Nairobi
07 January 2009
Ugandan soldiers of African Union peacekeeping mission to Somalia wait to board Algerian Air Force C-130 at Entebbe Airport, 7 Mar 2007 |
The African Union peacekeeping force in Somalia, known as AMISOM, has expressed outrage over accusations by the Somali militant group al-Shabab that AMISOM healthcare workers have been mistreating Somalis seeking medical help. The Islamist group appears to be intensifying efforts to force the peacekeeping unit to withdraw alongside departing Ethiopian troops.
Speaking to reporters in the Somali capital Mogadishu, AMISOM spokesman Major Barigye Ba-Hoku of the Ugandan army categorically denied al-Shabab allegations that the medical staff at the AMISOM health facility in Mogadishu has been using expired drugs to treat Somalis and have violated what the Shabab calls the dignity of Somali women.
"These statements are baseless, unfounded, and lack any hint of truth whatsoever," he said. "AMISOM personnel practice and they exhibit the highest levels of medical ethics. AMISOM personnel benefit from and share the same facilities and services with the Somalis. Our medical facilities and services are open, free, and accessible to all, including al-Shabab."
The allegations against AMISOM were made earlier this week in a radio broadcast by the Mogadishu-based spiritual leader of the Shabab, Ahmed Abdi Godane, also known as Sheik Muktar Abu Zubayr.
The notoriously press-shy 31-year-old militant from the breakaway republic of Somaliland is believed to have been a key leader of the radical Youth Mujahideen Movement, which emerged in Somalia in early 2007 as part of a violent Islamist-led insurgency against the country's newly-installed Ethiopia-backed interim government. The movement was subsequently absorbed into the Shabab, the al-Qaida-linked military wing of the ousted Islamic Courts Union.

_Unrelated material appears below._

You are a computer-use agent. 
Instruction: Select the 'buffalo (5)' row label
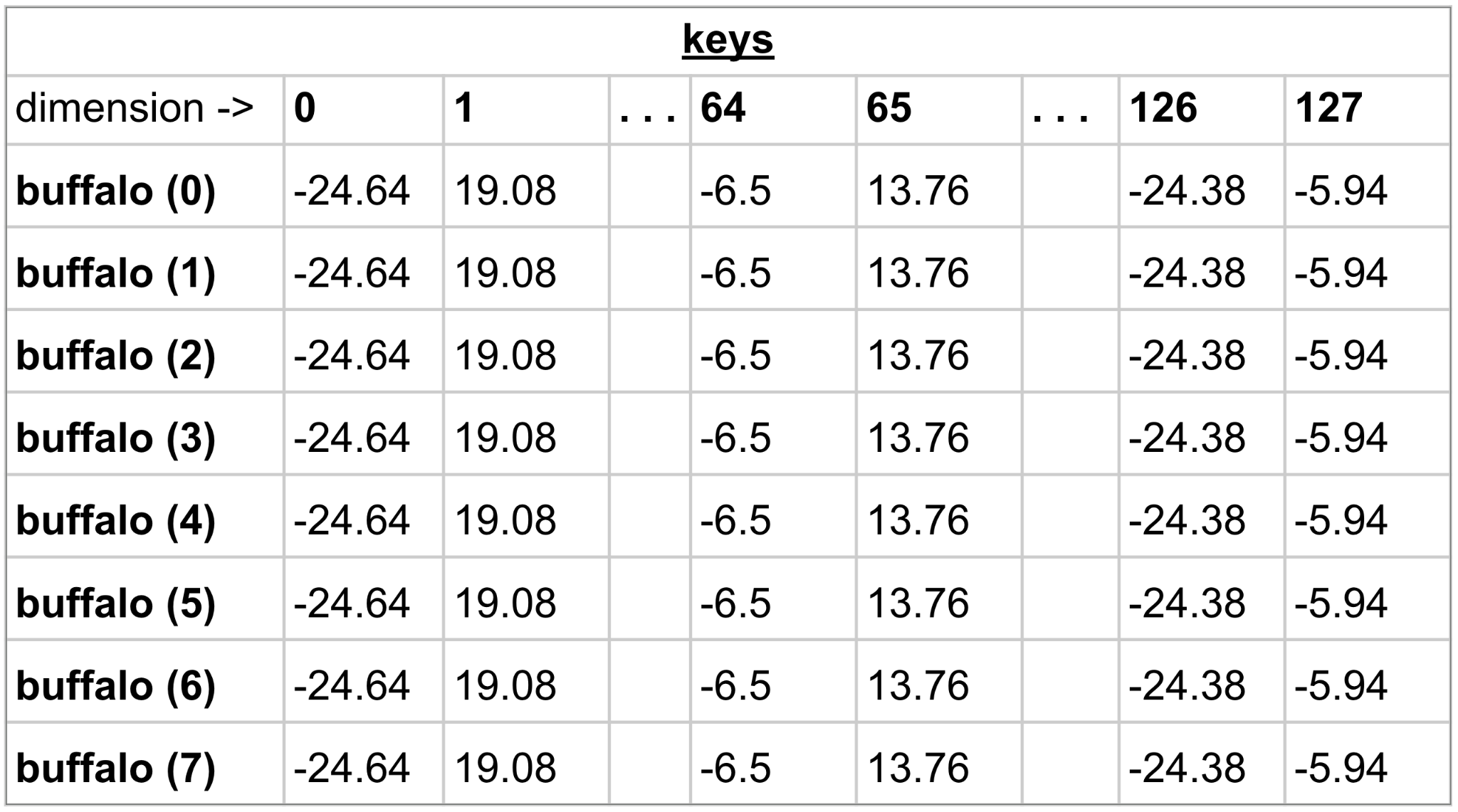coord(115,603)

The Shabab bitterly opposes the peacekeeping mission and has carried out several deadly attacks against AMISOM troops.
On Tuesday, one Ugandan peacekeeper was killed and another wounded in Mogadishu in a roadside bombing blamed on the Shabab.

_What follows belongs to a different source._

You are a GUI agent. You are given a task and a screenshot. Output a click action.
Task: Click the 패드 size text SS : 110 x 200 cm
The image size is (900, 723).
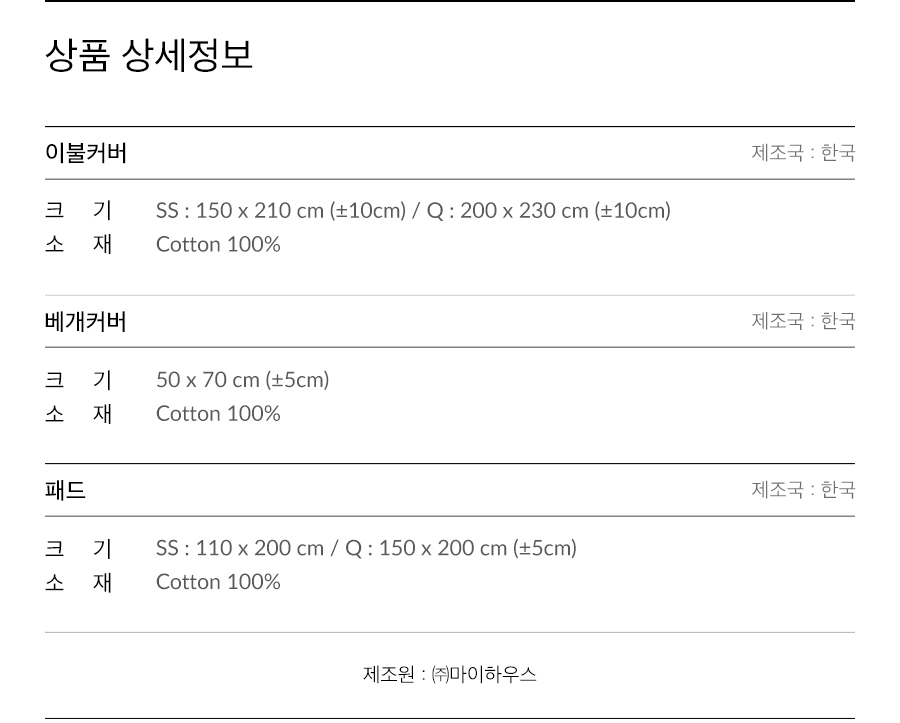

The first contingent of 1,500 troops from Uganda arrived in Mogadishu in March, 2007 to help stabilize the country after the Ethiopia-led military intervention. About 3,000 soldiers from Uganda and Burundi are in Somalia. But escalating violence has kept other African countries from committing troops and the mission is far short of the 8,000 it is mandated to have.
Somalis say Abu Zubayr's allegations appear to be an attempt to stir up public anger against AMISOM to counter African Union efforts to send more peacekeeping troops to Somalia. The African Union says more troops are needed to avoid a security vacuum expected in the wake of the planned withdrawal of Ethiopian troops in the coming weeks.
After two years of violence that has taken an appalling toll on Somali civilians, Shabab fighters have regained territory in many parts of south and central Somalia and are expected to make a push for the capital. But the Islamist movement in Somalia is badly divided and the expected departure of Ethiopian troops has reportedly ignited a sectarian struggle in some parts of the country between the Shabab and less fundamentalist Islamist groups.
Authorities in the central Galgadud region have appealed for humanitarian help for at least 80,000 people displaced by nearly two weeks of fighting between the Shabab and a newly-militarized group called the Ahlu-Sunna Wal-Jama. Civil society leaders in the regional capital Dusamareb say 42,000 people there have been displaced. Most of those, they say, are people who had previously fled the violence in Mogadishu.